Crude oil prices settled higher on Wednesday, primarily driven by expectations of new U.S. and EU sanctions targeting Russian oil producers and an unexpectedly bullish EIA report showing significant draws in crude, gasoline, and distillate inventories. Further support stemmed from Ukrainian attacks on Russian refineries curbing exports and a preliminary US-China trade agreement. However, gains were partially offset by a strengthening dollar, the IEA's forecast for a record global oil surplus in 2026, anticipated OPEC+ production increases, and record-high U.S. crude output, presenting a mixed supply-demand outlook.

Analysis

Crude oil prices (CLZ25) closed up +0.55% on Wednesday, primarily driven by expectations of new U.S. and EU sanctions targeting Russian oil producers like Rosneft PJSC and Lukoil PJSC, aimed at curbing Russia's war financing.

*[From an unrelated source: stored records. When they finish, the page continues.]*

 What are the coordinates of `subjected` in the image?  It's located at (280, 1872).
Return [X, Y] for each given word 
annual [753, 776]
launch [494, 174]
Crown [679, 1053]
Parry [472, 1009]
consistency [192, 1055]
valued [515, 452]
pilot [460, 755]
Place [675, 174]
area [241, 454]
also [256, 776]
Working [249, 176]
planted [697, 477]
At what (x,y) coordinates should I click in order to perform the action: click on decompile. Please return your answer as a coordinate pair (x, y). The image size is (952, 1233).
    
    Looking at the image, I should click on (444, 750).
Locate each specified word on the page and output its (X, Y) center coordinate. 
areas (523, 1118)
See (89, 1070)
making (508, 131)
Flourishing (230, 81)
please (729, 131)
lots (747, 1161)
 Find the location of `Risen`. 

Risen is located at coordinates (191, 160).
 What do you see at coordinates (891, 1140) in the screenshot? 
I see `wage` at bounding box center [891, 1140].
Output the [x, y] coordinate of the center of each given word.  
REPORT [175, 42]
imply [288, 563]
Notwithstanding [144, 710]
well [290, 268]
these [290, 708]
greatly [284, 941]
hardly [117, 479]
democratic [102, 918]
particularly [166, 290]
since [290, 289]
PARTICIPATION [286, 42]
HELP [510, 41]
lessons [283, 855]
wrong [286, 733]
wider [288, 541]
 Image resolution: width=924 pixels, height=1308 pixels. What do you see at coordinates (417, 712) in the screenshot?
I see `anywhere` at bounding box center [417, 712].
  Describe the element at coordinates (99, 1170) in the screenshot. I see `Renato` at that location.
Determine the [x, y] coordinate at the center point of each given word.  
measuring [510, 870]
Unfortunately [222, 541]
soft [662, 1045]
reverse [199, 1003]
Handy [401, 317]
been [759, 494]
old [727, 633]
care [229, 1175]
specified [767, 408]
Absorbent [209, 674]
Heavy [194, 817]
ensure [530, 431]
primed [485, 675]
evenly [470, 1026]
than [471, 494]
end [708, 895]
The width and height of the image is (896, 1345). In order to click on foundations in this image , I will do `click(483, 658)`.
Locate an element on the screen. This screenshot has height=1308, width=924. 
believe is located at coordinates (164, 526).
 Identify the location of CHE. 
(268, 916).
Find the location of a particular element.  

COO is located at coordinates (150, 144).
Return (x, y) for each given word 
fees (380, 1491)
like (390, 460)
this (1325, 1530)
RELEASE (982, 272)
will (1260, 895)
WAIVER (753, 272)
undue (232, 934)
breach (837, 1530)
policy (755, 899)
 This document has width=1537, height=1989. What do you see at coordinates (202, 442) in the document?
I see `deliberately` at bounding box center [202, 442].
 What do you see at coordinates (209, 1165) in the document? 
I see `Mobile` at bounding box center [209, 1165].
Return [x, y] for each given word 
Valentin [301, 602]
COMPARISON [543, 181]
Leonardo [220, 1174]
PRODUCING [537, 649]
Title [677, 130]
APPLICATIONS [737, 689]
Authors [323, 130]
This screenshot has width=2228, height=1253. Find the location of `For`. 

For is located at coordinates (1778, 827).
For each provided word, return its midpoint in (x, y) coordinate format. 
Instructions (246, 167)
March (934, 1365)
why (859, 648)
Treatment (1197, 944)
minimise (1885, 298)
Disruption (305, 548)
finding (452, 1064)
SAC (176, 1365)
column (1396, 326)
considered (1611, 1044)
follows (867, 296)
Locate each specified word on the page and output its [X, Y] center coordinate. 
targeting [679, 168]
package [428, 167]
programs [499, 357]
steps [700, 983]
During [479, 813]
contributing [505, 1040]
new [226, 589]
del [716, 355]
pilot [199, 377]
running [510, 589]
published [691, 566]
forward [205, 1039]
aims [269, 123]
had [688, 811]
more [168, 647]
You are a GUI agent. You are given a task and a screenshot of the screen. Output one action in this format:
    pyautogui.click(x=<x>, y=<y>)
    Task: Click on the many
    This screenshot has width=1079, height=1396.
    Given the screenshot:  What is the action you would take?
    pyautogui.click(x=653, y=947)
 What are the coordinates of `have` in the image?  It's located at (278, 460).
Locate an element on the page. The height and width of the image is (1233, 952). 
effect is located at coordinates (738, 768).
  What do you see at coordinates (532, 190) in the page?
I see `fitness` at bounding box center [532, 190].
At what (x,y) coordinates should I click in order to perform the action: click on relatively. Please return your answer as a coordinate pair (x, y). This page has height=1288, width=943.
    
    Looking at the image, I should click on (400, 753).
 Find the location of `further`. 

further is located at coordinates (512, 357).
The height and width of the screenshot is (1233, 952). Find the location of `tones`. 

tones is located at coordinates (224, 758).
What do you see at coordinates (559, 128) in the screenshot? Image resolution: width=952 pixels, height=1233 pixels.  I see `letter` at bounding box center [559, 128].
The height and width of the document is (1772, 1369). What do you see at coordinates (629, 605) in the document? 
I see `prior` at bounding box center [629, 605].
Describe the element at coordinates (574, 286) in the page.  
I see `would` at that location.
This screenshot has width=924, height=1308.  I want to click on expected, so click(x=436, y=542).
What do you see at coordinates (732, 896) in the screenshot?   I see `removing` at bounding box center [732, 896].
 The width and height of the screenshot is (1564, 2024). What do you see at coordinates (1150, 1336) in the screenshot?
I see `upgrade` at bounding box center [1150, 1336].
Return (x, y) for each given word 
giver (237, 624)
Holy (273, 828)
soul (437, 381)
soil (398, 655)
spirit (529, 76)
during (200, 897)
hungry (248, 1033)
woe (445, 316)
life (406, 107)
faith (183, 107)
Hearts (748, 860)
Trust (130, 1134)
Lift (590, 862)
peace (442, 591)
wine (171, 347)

This geopolitical pressure, combined with Ukrainian attacks reducing Russian seaborne fuel shipments to a 3.25-year low, signals tighter immediate supply. Further bullish impetus came from the weekly EIA report, which showed unexpected draws: crude inventories fell -6.86 million bbl, and gasoline supplies dropped -5.9 million bbl to an 11-month low. However, gains were partially offset by a strengthening dollar and rising domestic supply. US crude production reached an all-time high of 13.655 million bpd, and crude supplies at Cushing, the WTI delivery point, rose by +1.33 million bbl. These factors indicate a potential increase in available supply, tempering the impact of international disruptions. Looking forward, the market faces conflicting signals regarding long-term supply-demand balance. The IEA forecasted a record global oil surplus of 4.0 million bpd for 2026, while OPEC+ is expected to increase production by 137,000 bpd in December, aligning with market consensus. Investors should weigh the immediate geopolitical supply constraints against the backdrop of increasing global production capacity and potential future oversupply.